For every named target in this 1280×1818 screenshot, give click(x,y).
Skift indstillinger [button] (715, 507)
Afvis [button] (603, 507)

***

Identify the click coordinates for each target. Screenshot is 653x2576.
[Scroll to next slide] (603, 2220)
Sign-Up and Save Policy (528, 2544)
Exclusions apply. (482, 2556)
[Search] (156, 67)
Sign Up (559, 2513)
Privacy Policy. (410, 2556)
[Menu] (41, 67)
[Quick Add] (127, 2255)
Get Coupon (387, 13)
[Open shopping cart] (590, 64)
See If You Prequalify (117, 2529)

***

## About this exercise
Show the lines of the records that include the string "button".

## Solution for this exercise
Skift indstillinger [button] (715, 507)
Afvis [button] (603, 507)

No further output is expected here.